### EXERCISE AIM:
Repeat every line of the data exactly, but not the pictures.

(Collected data entries)
*** Begin section ***

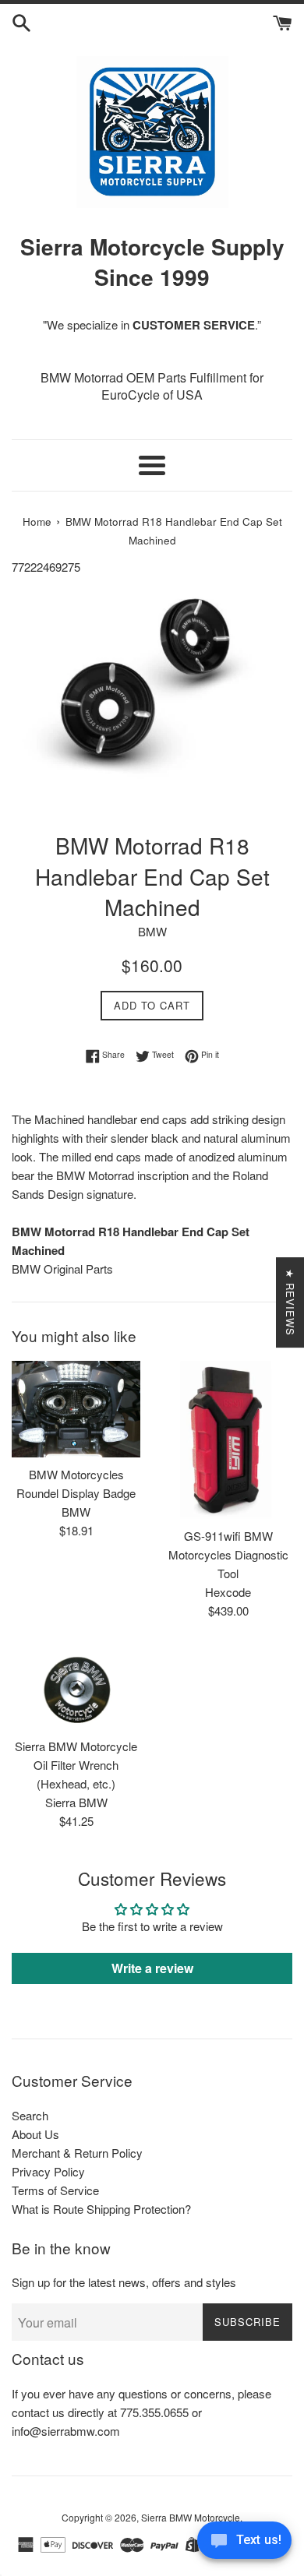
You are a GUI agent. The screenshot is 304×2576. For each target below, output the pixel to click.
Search (30, 2115)
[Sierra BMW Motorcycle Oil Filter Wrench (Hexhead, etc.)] (76, 1686)
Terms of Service (55, 2190)
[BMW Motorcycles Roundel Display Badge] (76, 1409)
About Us (35, 2134)
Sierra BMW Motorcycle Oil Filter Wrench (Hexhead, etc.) (76, 1765)
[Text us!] (244, 2544)
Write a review (152, 1968)
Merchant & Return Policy (77, 2152)
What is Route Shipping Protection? (101, 2209)
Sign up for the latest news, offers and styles (124, 2282)
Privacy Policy (48, 2171)
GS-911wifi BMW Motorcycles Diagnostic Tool (228, 1554)
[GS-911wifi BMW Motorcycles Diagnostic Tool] (228, 1440)
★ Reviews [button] (290, 1302)
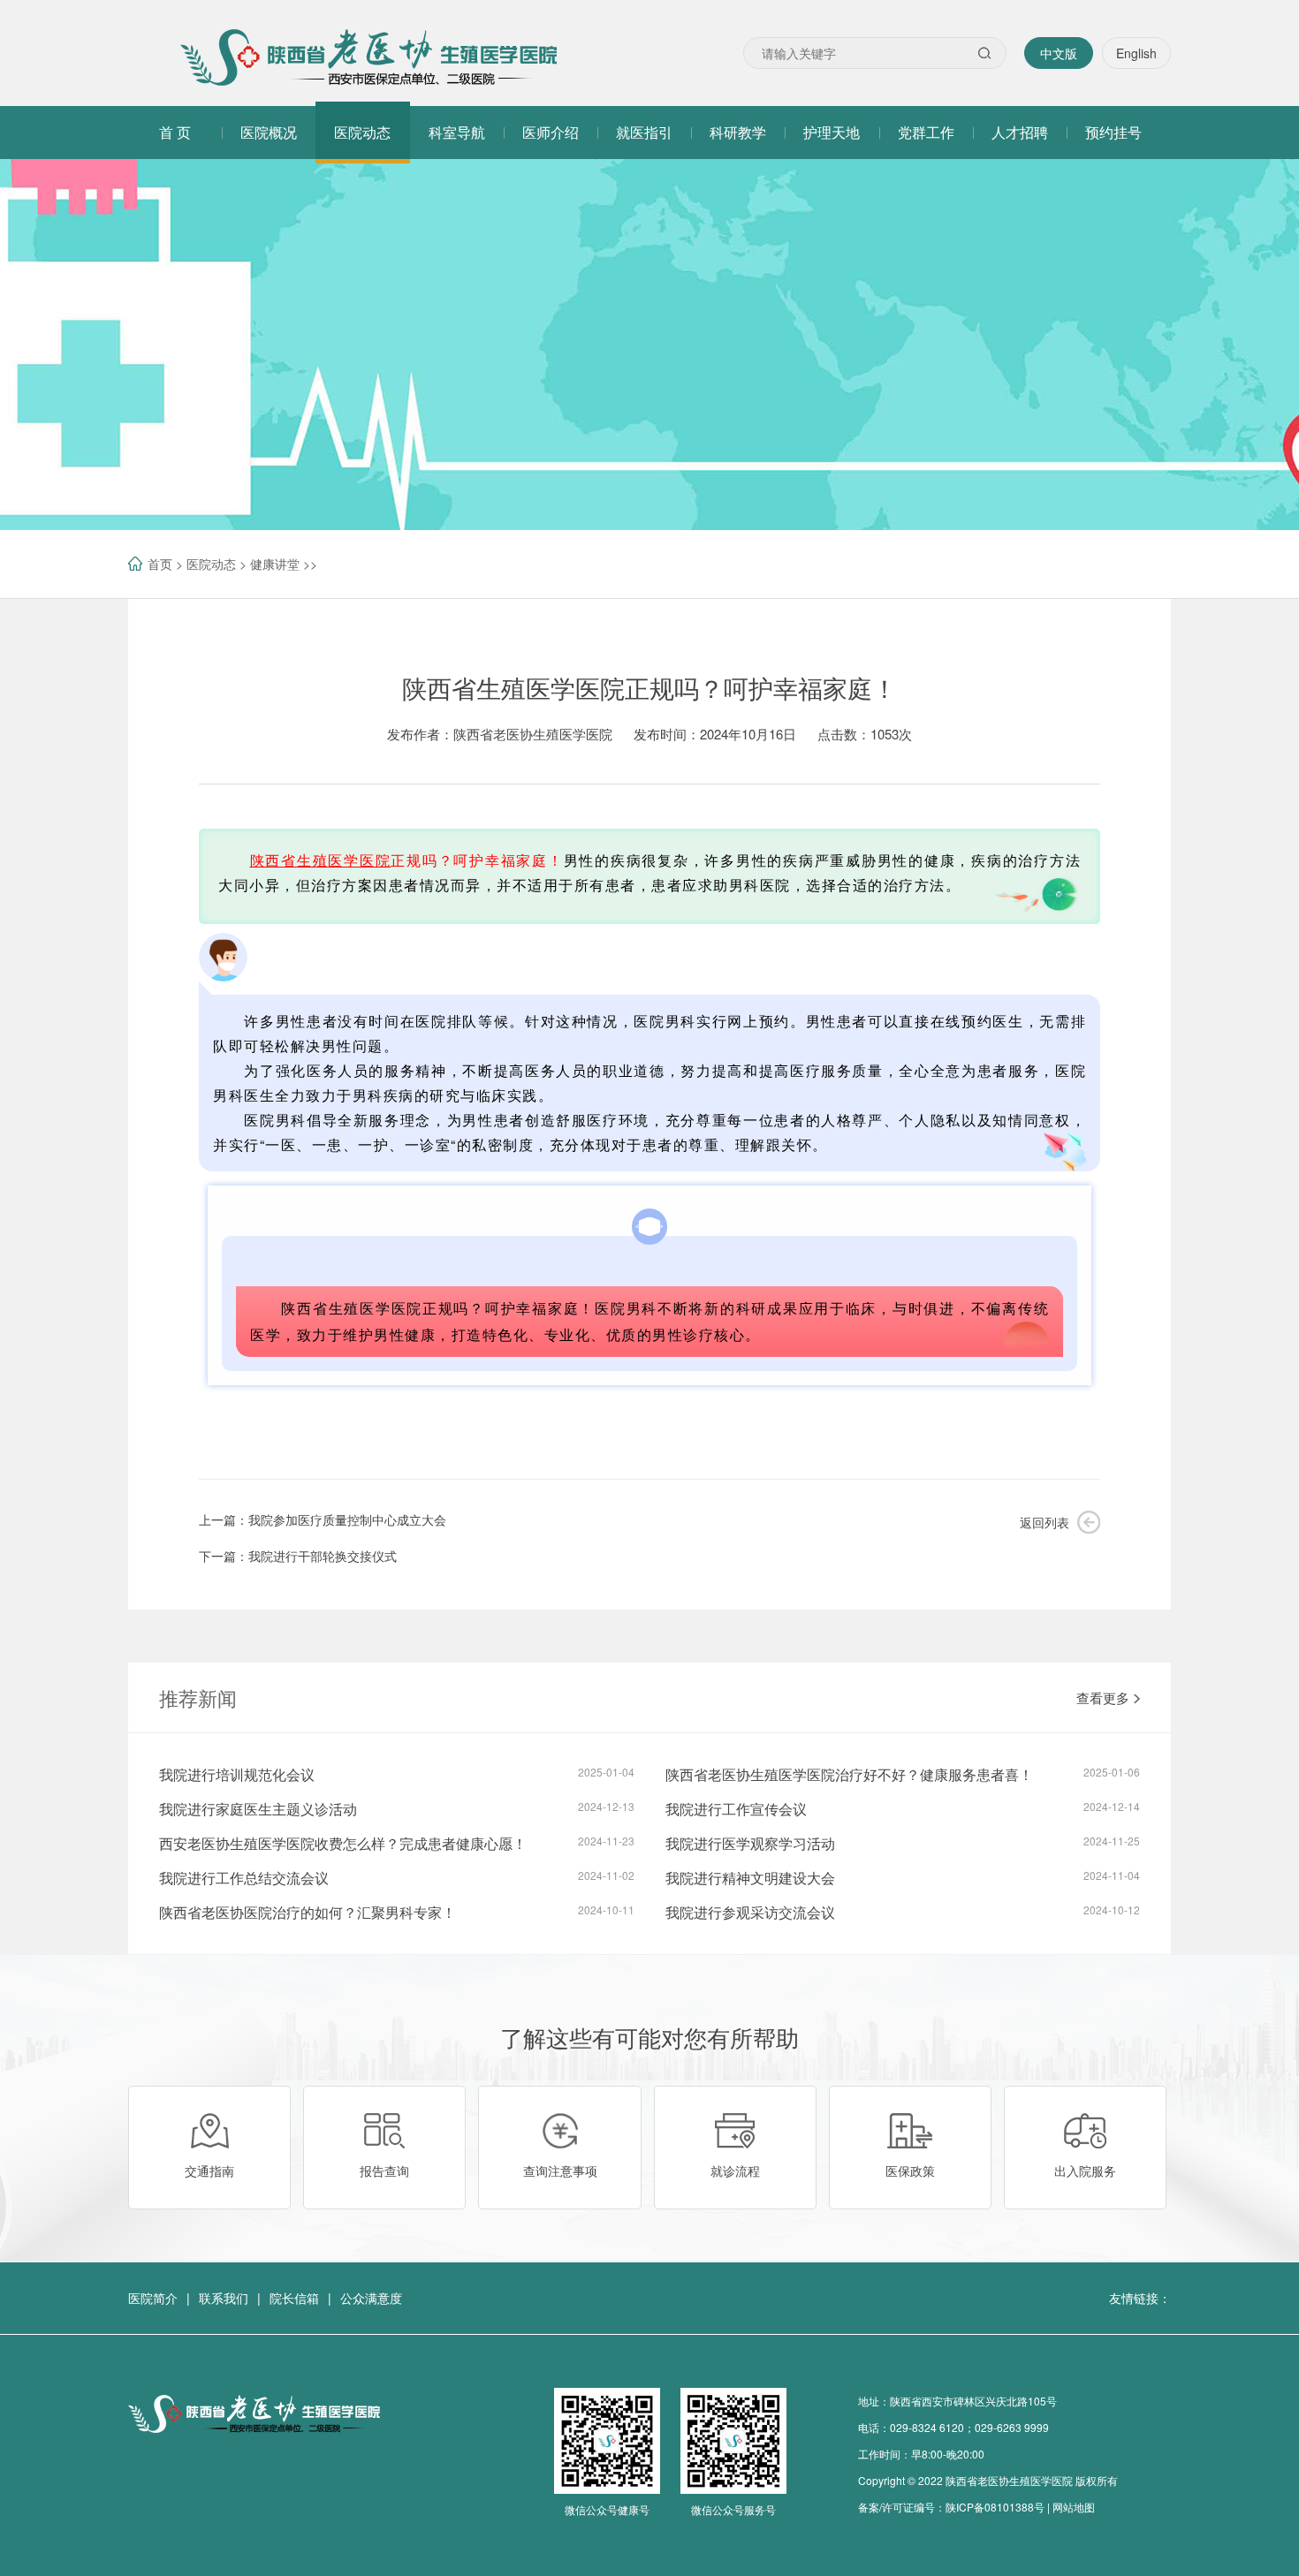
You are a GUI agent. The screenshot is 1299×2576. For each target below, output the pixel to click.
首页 (160, 563)
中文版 (1058, 53)
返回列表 (1044, 1522)
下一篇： (298, 1556)
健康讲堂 (275, 563)
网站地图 (1073, 2506)
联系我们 (223, 2298)
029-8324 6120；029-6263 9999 (969, 2427)
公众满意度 (371, 2298)
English (1136, 53)
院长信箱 (294, 2298)
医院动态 (211, 563)
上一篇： (322, 1519)
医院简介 (153, 2298)
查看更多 (1102, 1697)
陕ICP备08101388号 (995, 2506)
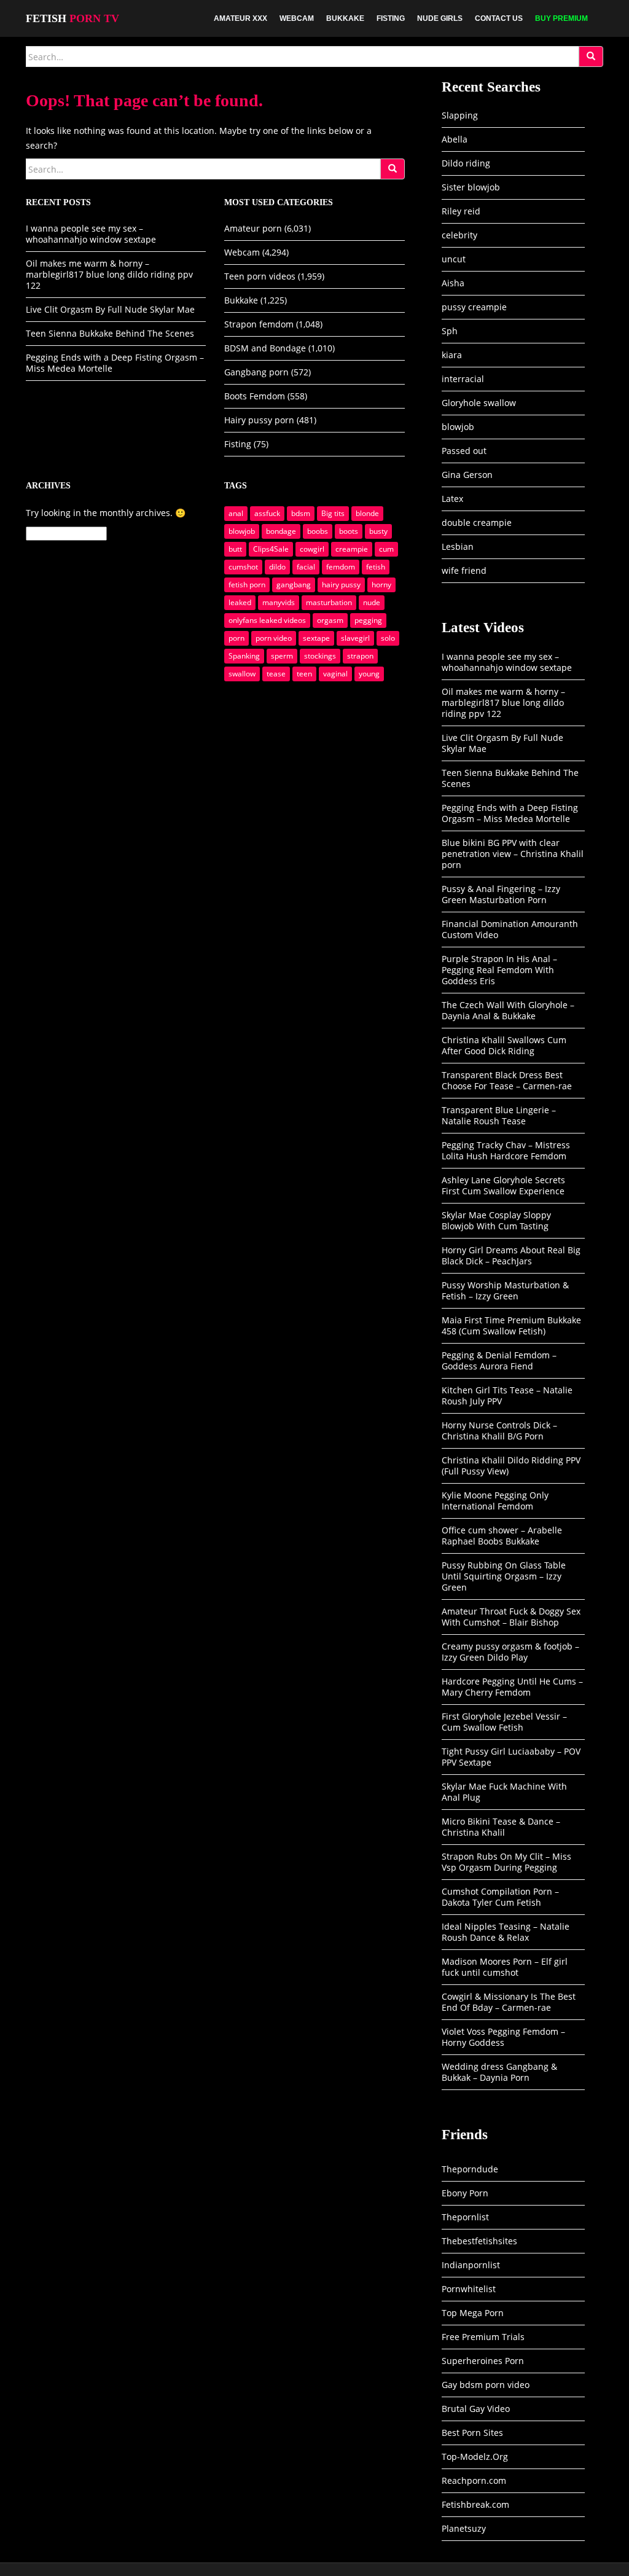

*** End section ***

### ANSWER SPACE:
You are a GUI agent. The screenshot is 304×2576. For each target below, output the pixel to click.
Search (30, 2115)
[Sierra BMW Motorcycle Oil Filter Wrench (Hexhead, etc.)] (76, 1686)
Terms of Service (55, 2190)
[BMW Motorcycles Roundel Display Badge] (76, 1409)
About Us (35, 2134)
Sierra BMW Motorcycle Oil Filter Wrench (Hexhead, etc.) (76, 1765)
[Text us!] (244, 2544)
Write a review (152, 1968)
Merchant & Return Policy (77, 2152)
What is Route Shipping Protection? (101, 2209)
Sign up for the latest news, offers and styles (124, 2282)
Privacy Policy (48, 2171)
GS-911wifi BMW Motorcycles Diagnostic Tool (228, 1554)
[GS-911wifi BMW Motorcycles Diagnostic Tool] (228, 1440)
★ Reviews [button] (290, 1302)
You are a GUI agent. The screenshot is 1299×2576. For each target below, output the pixel to click.
首页 (160, 563)
中文版 (1058, 53)
返回列表 (1044, 1522)
下一篇： (298, 1556)
健康讲堂 (275, 563)
网站地图 (1073, 2506)
联系我们 (223, 2298)
029-8324 6120；029-6263 9999 (969, 2427)
公众满意度 (371, 2298)
English (1136, 53)
院长信箱 (294, 2298)
医院动态 (211, 563)
上一篇： (322, 1519)
医院简介 (153, 2298)
查看更多 (1102, 1697)
陕ICP备08101388号 (995, 2506)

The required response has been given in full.